I am Max Page, president of the Massachusetts Teachers Association. We represent 117,000 educators across the Commonwealth, from early education through public higher education. And yesterday we celebrated our 180th birthday.
One hundred and eighty years from now, Massachusetts activists – yes, there will still be battles for justice, you can be sure! – will look back with respect and thanks for the Protecting Massachusetts Communities coalition. I am honored and proud to stand with you.

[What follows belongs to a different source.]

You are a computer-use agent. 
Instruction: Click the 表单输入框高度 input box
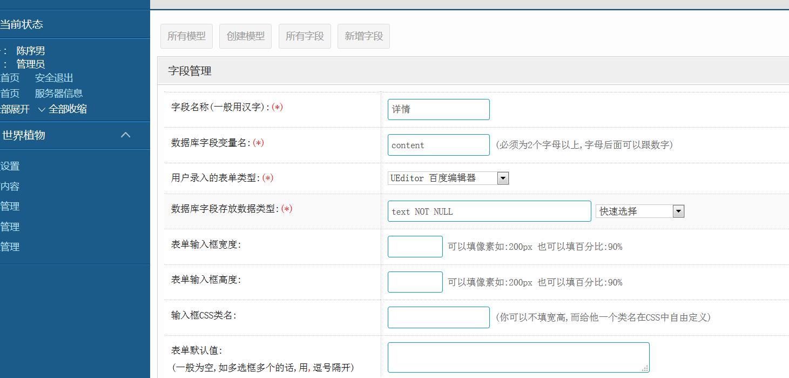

I cannot say that for our entire history our members or our union have always defended immigrants in our community, but I can say that in recent history protecting our students has been front and center in our work. The MTA and I go way back with the Massachusetts Immigrant and Refugee Advocacy Coalition, better known as MIRA, to the early 2000s, in the fight for in-state tuition for all our residents. And we finally won it. Justice always takes too long to achieve. But it is sweet when we win it.
We in the MTA, and I think everyone in this room, call public education the foundation of democracy. No public education, no democracy. No place for young people to learn to read and write, to learn math and science, to know truthful history, to become future citizens and good parents, friends, and colleagues – then no democracy.
And the foundation of democracy is this, our most precious value and commitment: Every young person is welcome in our schools, as a right of their humanity and their residence in our Commonwealth. Every child. Not the ones who can pay. Not the ones who have a certain skin color. Not the ones who can show a passport or green card when they walk in. Every child.
That is why the kidnapping of our children and their parents – as has happened in Milford, and in Everett, and in Worcester, and in dozens of communities across the Commonwealth – is so cruel and repulsive.
Many in this room may know of the all-important Plyler Supreme Court decision from 1982, which established a federal guarantee of the right of education for immigrant students.
The court said something remarkable. It said that “public education is not a luxury, but a cornerstone of our society, and its denial to any group of innocent children is a grave injustice.” And furthermore, denying education takes an “inestimable toll on the social, economic, intellectual, and psychological well-being of the individual, and poses an obstacle to individual achievement.”
If a person consciously chose to deny a child access to food and water, medical care, and shelter, you would call that unacceptable cruelty. Child abuse.
What the court said, and what we say loud and clear here, is that denying a child access to their right to a public education is unacceptable cruelty. And child abuse.
We will always fight for better quality public education. But today we are forced to defend this most basic of rights – the right to a public education. Because of the deportations, because of the kidnapping of our children, because of the fear, thousands of young people are forced, for their physical safety and freedom, not to attend school.
That is why we – and I mean your beloved educators, and this powerful union – will stand with you to win this coalition’s priorities:
- Massachusetts: Do not assist ICE in making civil immigration arrests.
- Massachusetts: Do not turn police into ICE agents.
- Massachusetts: Do help prevent deportations by passing the Legal Defense Act so that immigrants have the legal help they need to fight in courts.